'If it wasn’t for HIV, I wouldn’t be where I am today.' 

Tina Middleton caught HIV when she was just 20 years old from a partner with haemophilia.

"I had been in a relationship with someone with haemophilia and didn’t know he had HIV until I got pregnant. I had a test straight away and, at first, it seemed all right as it came back negative. However, in March 1992 when I was eight months pregnant, I had another test, which was positive. It was the worst possible news.

"I didn’t tell anyone. My main focus was just to get through the pregnancy. Not much was known then about HIV in pregnancy and when I came to deliver my baby, the staff were all gowned and masked up. It was horrible. It was not known that a caesarean birth is safer so I had a normal delivery and I was then put in a ward on my own, away from the other mothers. I had to tell my mother and my best friend as they wanted to know why the nurses were all wearing masks. They were shocked and I wasn’t able to reassure them as I knew so little myself. The attitude was, 'Keep it quiet and don’t tell anyone else'.

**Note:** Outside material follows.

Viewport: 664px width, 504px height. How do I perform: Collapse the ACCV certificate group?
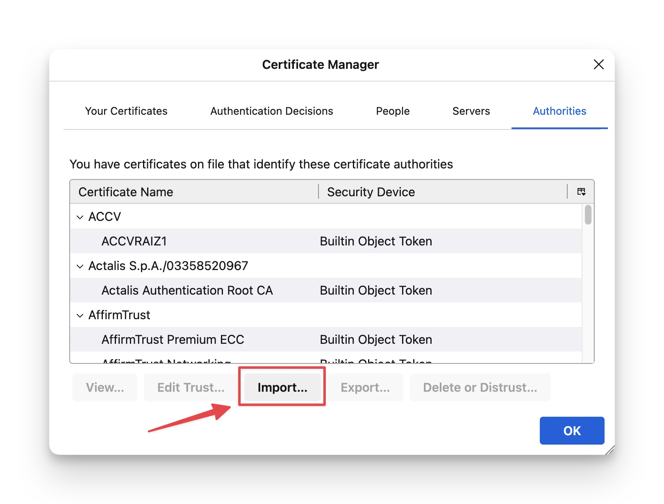pyautogui.click(x=80, y=217)
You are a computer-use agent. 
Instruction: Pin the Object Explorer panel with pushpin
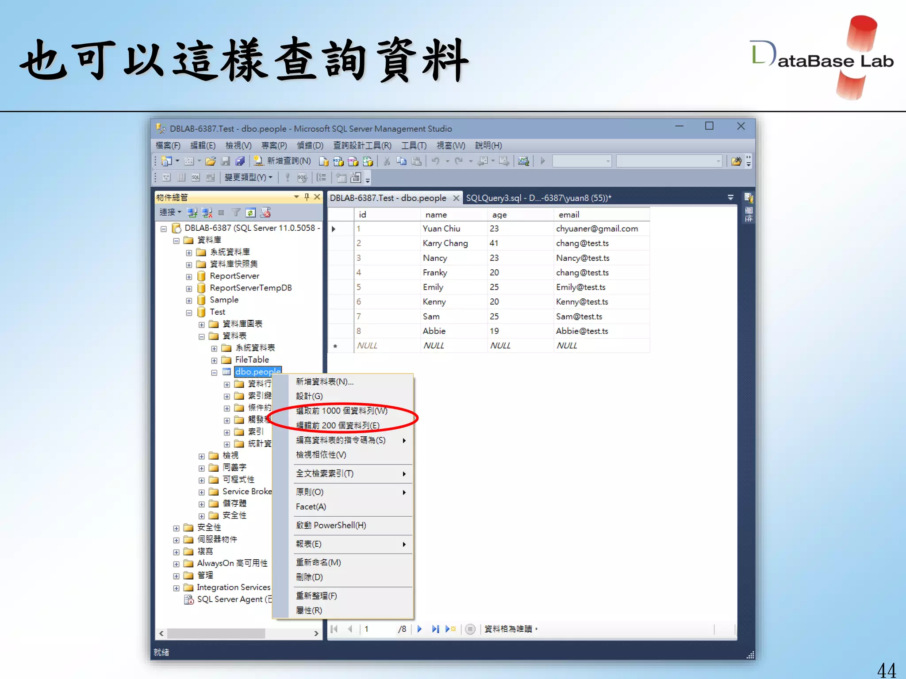coord(307,197)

"The months following my son Adam’s birth were awful. Looking back now, I don’t know how I got through it. I was suicidal. I had split up with my partner by then (not because of the HIV) and all I used to do was cry. I would look over the balcony of my flat and think about jumping off. Other people found out without me telling them and some of my friends didn’t want to know me. Others asked if I was a sex worker.

"When I went to the HIV clinic, the staff were fantastic, really supportive, but at that time HIV was considered to be a disease of gay men and I was the only woman there. I felt very isolated and low.

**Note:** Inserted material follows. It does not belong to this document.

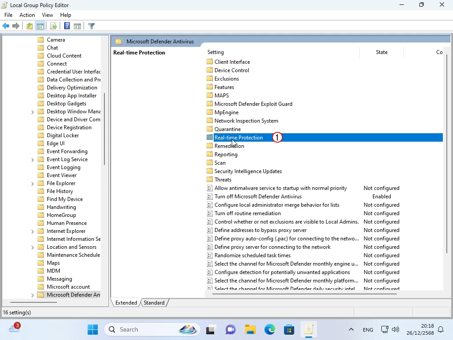
Task: Click the Export List toolbar icon
Action: click(x=53, y=26)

"Five months after my son was born, I met up with Andrew, who I’d known for a long time. He knew about my HIV status and he and his family were accepting. We got married and three years later I had my second son, Mark, through self-insemination to avoid passing the virus on to my husband. Life became better, but I was still being told I only had eight to 10 years to live, so I put my life on hold.

"Things started to change in 2001 when I split up with Andrew. I realised I had to be independent, for myself and for my sons. And by then, HIV treatment had changed. There was medication, and I was healthy. People were more aware that it wasn’t a death sentence.

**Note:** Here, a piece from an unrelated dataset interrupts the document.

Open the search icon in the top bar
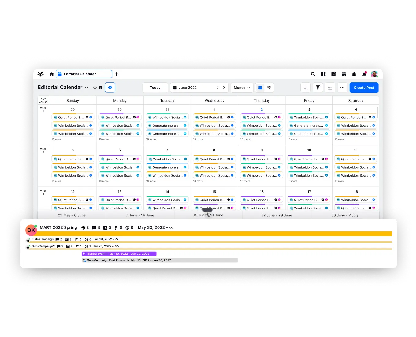point(313,74)
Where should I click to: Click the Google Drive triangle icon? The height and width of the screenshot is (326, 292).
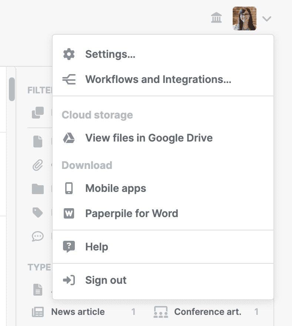pyautogui.click(x=69, y=138)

"For years, I didn’t want to talk about having HIV, but today I am much more open and I no longer feel isolated. I have had a couple of bouts of serious illness and have disclosed my HIV status to friends, who have been accepting and wanted to know how best to support me.

"After I split up with Andrew, I had to learn how to make new relationships. The way I approach it is to get to know potential partners as friends first so they get to know me as a person. I have never had sex without telling them first but that is a huge pressure. It is hard and it never gets any easier. The week before I tell them, I hardly sleep for fear of how they will react. I always worry they are going to turn nasty, although, in fact, I have been very lucky and none of them has rejected me.

"I’m now in another long-term relationship and my current partner, Martin, is great. Before we slept together, I gave him information and leaflets and told him about PEP (post-exposure prophylaxis).

"HIV is part of our lives but we don’t really talk about it much, although he does nag me if I'm late taking my tablets. It's a nuisance having to use condoms all the time. It means that every time we have sex, it comes to mind and we both wish it didn’t have to. But apart from that, it doesn’t affect our lives that much.

"I’ve been on medication since 2001, but have struggled a lot with side effects. After a couple of years, I found I was resistant to most of the drugs I was taking. Last year, I decided to have a treatment break, which was originally to be three months but ended up being six months.

"During that time, I became ill with bronchitis and subsequently a type of pneumonia, called pneumocystis pneumonia or PCP, which often affects people with HIV. My life was touch and go for a while but I’m better now, although my energy levels can be low and I have had continued problems with breathing.

"I’m now on new medication, and the side effects have stabilised. My CD4 count has improved, although it is still on the low side, and my viral load is better. Having said that, I don’t go by my CD4 levels but by how I feel. I know myself better than any doctors do, and today I feel healthy and fine.

"My sons still don’t know I have HIV so that is the next hurdle. Part of me wants to pre-plan it so there is someone there who is supportive, but part of me thinks I will just tell them when the time seems right. I have worked for the Terrence Higgins Trust for four years now, which means they are both well aware of HIV and the issues surrounding it and are very accepting, so I don’t think telling them will be a problem.

"I’m really optimistic about the future. I have got my own mortgage and I love my life and the work I do. I know there are still lots of challenges to overcome, but I have a lot to live for and a lot still to do. It's good to be able to share my experiences with other people. 

"I often go out and give talks about HIV as part of my work and people are frequently surprised when I say I have been living with it for 15 years. But it’s true that you can’t put a face on HIV. In a strange way, if it wasn't for my HIV, I wouldn’t be who and where I am today."